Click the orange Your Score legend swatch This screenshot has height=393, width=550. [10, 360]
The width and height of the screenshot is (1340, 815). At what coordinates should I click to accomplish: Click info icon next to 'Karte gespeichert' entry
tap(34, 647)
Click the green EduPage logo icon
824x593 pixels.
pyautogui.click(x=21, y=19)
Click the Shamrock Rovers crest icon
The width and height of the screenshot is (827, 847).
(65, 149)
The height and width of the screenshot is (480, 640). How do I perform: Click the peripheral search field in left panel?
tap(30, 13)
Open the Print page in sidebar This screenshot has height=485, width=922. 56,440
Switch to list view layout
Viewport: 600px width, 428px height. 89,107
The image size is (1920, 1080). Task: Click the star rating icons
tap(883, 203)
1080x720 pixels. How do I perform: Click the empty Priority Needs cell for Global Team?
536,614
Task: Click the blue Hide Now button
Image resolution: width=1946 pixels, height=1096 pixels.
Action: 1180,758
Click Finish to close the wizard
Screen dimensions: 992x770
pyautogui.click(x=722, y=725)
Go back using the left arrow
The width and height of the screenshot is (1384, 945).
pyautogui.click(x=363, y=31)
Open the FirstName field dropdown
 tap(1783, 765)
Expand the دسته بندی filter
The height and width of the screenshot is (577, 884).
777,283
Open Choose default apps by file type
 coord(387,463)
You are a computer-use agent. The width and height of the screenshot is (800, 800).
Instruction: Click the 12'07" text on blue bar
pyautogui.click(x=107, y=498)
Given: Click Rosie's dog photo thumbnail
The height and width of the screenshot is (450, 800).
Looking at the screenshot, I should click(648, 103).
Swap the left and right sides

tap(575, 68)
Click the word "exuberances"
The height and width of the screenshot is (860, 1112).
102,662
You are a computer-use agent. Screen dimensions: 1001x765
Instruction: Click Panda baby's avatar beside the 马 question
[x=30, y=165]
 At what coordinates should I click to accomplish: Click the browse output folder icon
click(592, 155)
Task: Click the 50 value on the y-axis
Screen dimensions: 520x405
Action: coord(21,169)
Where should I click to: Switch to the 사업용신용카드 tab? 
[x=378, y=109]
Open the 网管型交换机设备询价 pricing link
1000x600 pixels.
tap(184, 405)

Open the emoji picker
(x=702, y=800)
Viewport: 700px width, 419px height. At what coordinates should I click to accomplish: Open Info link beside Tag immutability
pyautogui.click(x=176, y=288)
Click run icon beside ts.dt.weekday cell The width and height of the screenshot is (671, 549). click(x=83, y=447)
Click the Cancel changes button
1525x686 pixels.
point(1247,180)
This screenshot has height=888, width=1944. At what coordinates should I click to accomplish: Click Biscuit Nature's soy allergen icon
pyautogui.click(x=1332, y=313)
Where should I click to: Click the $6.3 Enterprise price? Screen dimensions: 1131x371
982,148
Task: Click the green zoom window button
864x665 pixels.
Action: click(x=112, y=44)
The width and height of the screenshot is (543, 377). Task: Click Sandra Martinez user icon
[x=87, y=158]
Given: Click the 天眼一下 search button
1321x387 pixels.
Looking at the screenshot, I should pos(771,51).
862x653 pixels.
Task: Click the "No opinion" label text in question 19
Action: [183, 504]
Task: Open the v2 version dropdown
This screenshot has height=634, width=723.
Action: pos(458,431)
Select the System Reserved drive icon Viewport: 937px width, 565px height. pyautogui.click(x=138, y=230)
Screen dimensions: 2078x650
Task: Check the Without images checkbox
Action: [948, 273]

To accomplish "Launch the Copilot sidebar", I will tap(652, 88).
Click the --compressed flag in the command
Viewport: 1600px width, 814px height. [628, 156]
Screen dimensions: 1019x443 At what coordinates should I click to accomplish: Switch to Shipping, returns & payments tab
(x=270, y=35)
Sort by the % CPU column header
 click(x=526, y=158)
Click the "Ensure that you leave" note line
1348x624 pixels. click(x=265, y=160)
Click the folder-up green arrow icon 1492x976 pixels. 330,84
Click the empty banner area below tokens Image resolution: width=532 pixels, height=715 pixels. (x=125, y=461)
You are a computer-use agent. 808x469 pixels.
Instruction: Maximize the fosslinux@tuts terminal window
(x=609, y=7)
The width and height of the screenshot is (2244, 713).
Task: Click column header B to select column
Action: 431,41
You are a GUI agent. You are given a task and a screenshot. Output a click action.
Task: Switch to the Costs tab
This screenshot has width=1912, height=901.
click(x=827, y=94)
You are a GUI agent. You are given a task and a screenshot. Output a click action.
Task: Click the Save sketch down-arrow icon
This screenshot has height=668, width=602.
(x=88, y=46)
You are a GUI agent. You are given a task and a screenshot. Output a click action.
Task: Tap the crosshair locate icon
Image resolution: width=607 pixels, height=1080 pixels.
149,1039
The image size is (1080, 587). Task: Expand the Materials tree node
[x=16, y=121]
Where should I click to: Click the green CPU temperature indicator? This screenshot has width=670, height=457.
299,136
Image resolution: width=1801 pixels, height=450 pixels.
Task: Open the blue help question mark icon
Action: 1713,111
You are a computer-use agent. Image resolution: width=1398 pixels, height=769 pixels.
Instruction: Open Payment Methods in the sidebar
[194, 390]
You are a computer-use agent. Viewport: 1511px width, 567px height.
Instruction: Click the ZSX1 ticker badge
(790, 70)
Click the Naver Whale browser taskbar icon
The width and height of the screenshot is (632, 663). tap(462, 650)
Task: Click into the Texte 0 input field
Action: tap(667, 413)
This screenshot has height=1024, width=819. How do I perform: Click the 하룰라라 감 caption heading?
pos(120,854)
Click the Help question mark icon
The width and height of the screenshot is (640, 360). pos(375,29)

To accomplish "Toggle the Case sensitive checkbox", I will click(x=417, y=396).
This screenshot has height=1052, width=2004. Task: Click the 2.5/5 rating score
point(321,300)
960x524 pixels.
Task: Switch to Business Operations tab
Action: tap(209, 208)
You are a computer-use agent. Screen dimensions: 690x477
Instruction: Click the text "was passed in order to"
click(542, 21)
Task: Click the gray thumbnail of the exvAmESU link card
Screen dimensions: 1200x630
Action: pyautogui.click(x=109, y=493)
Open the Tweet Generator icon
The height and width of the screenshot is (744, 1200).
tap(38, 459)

^^^^

WORK TO BE COMPLETED: Please provide nothing but the number of lines in the records that hold the string "will".

THE COMPLETED TASK: 2